Le balene rappresentano un elemento cardine per numerosi ecosistemi marini. Grazie alle loro imponenti dimensioni, sono prive di predatori naturali, tuttavia non sono immuni alle minacce imposte dall’uomo, tra cui inquinamento, cambiamenti climatici e pesca eccessiva. Ma il pericolo più rilevante per questi giganti del mare rimane quello di essere investite, un fenomeno che colpisce migliaia di balene ogni anno. L’ampliamento delle flotte commerciali, che trasportano circa il 90% delle merci globali, ha portato a un sovraffollamento dei mari, aumentando notevolmente il rischio di collisioni. Questo problema si evidenzia nella difficoltà di monitoraggio, dato che le carcasse delle balene che scendono rapidamente negli abissi oceanici spesso passano inosservate anche agli equipaggi delle navi.

Un recente e ampio studio condotto dall’Università di Washington, con la collaborazione della Tethys Onlus italiana, ha segnato un passo avanti nella comprensione di questo problema. Per la prima volta, è stata realizzata una mappa dettagliata del rischio di collisioni tra navi e cetacei a livello globale, specificamente per quattro tra le specie più diffuse e minacciate dal traffico marittimo: balenottera azzurra, balenottera comune, megattera e capodoglio. Questo studio, pubblicato su Science, ha coinvolto esperti a livello mondiale, raccogliendo dati provenienti da ben 435.000 avvistamenti. Questi dati, ottenuti attraverso monitoraggi governativi, segnalazioni pubbliche e marcature satellitari, sono stati incrociati con i percorsi di 176.000 navi mercantili monitorati dal 2017 al 2022, rivelando che il 92% degli habitat di queste specie si sovrappone alle rotte commerciali, individuando aree ad alto rischio come il Mediterraneo, la costa pacifica del Nord America, e altre zone meno studiate come le coste dell’Africa meridionale e del Sud America.

Purtroppo, come evidenziato dai ricercatori, le misure di protezione sono ancora scarse. Sicurezza e conservazione possono andare di pari passo con semplici iniziative, come l’abbassamento della velocità delle navi in transito nelle zone più a rischio.
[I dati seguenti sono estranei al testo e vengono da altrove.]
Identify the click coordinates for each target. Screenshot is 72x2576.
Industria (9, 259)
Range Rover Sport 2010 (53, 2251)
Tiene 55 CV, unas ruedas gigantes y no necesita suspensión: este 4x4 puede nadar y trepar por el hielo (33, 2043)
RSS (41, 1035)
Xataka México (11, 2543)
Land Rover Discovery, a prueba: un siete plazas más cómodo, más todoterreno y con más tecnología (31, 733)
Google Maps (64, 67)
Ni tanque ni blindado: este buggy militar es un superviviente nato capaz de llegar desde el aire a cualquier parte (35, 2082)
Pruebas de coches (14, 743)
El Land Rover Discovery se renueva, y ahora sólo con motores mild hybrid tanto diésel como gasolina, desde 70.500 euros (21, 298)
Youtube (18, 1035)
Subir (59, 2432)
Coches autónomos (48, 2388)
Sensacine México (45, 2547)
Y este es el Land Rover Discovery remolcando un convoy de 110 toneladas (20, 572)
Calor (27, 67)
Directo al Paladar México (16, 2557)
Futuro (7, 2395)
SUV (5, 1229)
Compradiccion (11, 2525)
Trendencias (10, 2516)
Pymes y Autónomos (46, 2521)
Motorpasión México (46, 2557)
Tuttavia, queste misure, sia obbligatorie che volontarie, sono state adottate solo in poche regioni, coprendo appena il 7% delle aree più pericolose. Paradossalmente, molte di queste zone si trovano all’interno di aree marine protette, concepite principalmente per controllare pesca e inquinamento, ma che non regolano ancora la velocità delle navi.

Le soluzioni proposte sembrano praticabili e non eccessivamente onerose. Estendere i limiti di velocità a un ulteriore 2,6% degli oceani potrebbe proteggere efficacemente tutte le aree a rischio. Fortunatamente, la maggior parte delle zone di collisione – oltre il 95% – è situata all’interno delle zone economiche esclusive nazionali, il che consente ai singoli paesi di intraprendere misure concrete in collaborazione con l’Organizzazione Marittima Internazionale (IMO) delle Nazioni Unite. Heather Welch, coautrice dello studio e ricercatrice del NOAA e dell’Università della California, sottolinea come, nella maggior parte dei casi, la conservazione richiede significative restrizioni alle attività industriali. Tuttavia, in questo contesto specifico, è possibile ottenere un vantaggio significativo per la conservazione delle balene con costi estremamente contenuti per il settore marittimo.